TASK TO COMPLETE – Search the data below for the string "image". Extract every line that contains it.

RECORDS FOR THIS EXERCISE –
——————————

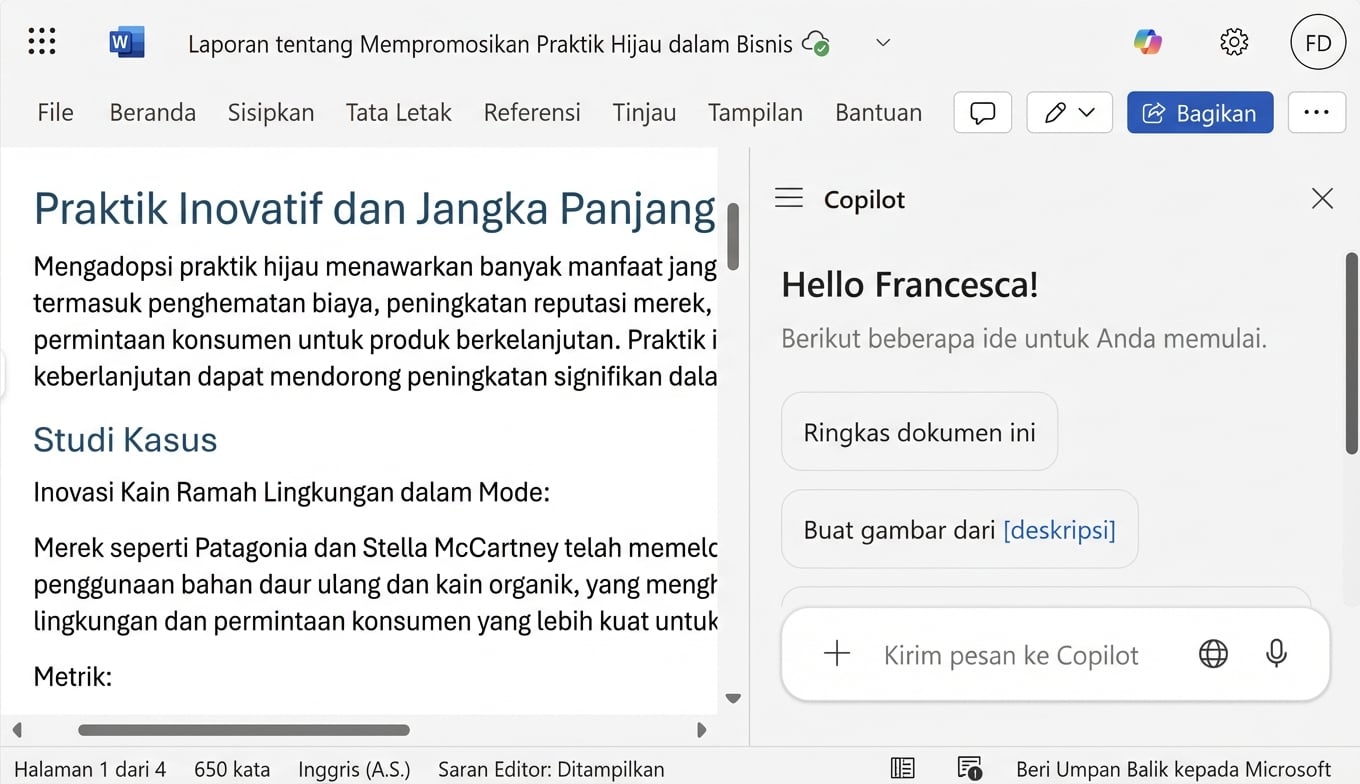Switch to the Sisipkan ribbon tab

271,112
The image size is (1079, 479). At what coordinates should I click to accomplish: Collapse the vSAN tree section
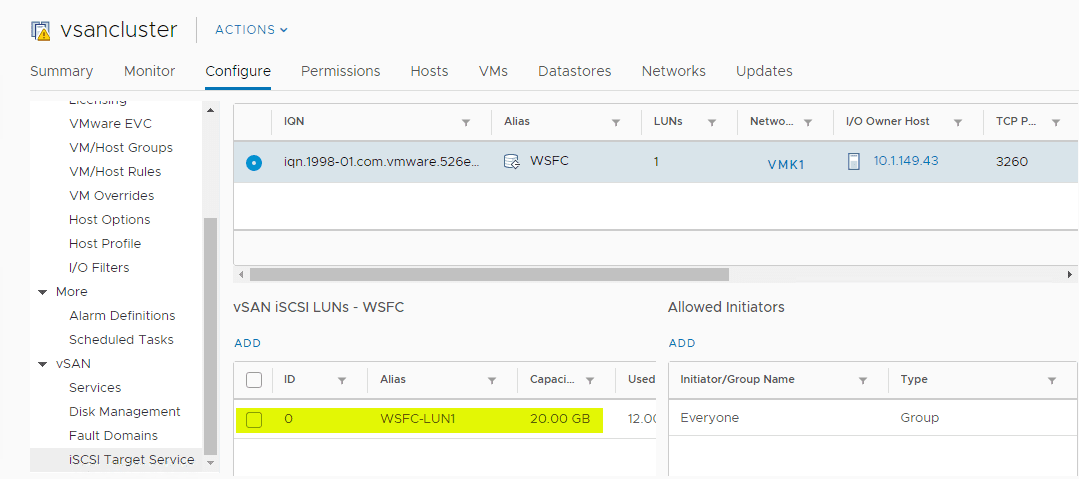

——————————

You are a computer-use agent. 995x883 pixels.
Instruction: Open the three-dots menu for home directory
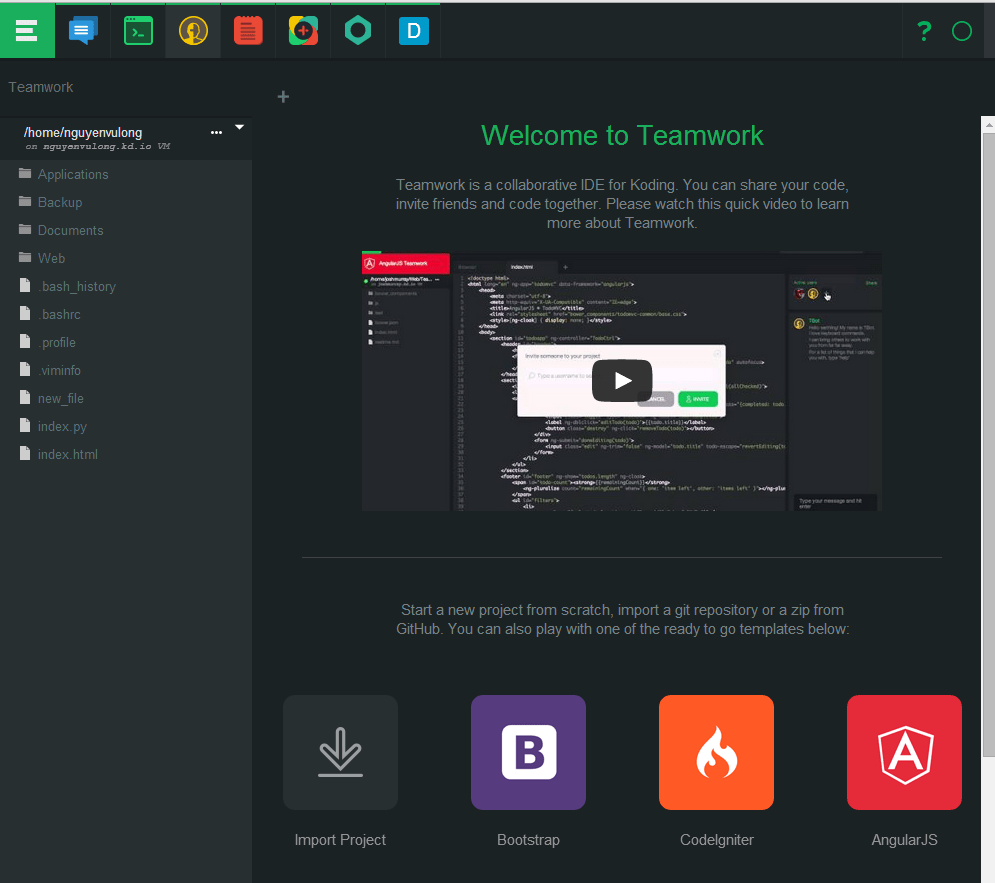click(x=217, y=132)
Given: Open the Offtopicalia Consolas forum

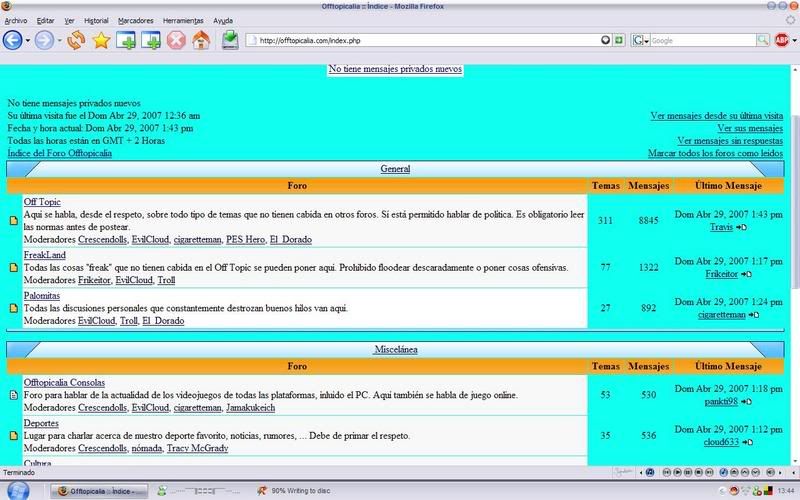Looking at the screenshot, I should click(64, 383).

——————————

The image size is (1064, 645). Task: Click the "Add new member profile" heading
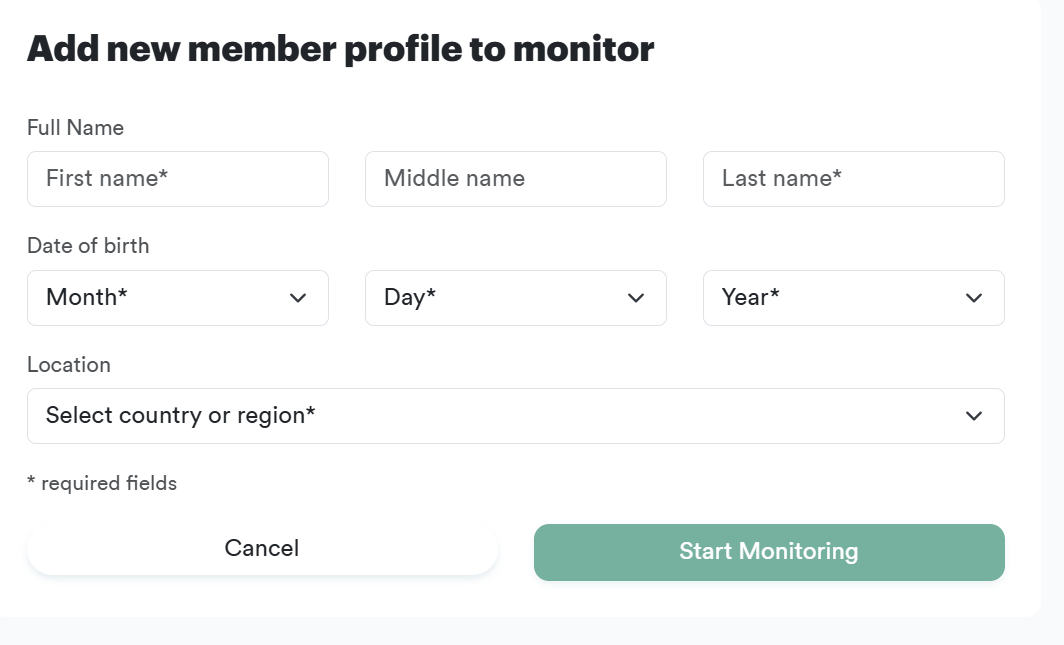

——————————

REPLY –
The image size is (1079, 479). At what coordinates should I click to accomplish: Collapse the vSAN tree section
The image size is (1064, 645). Task: Click the "Add new member profile" heading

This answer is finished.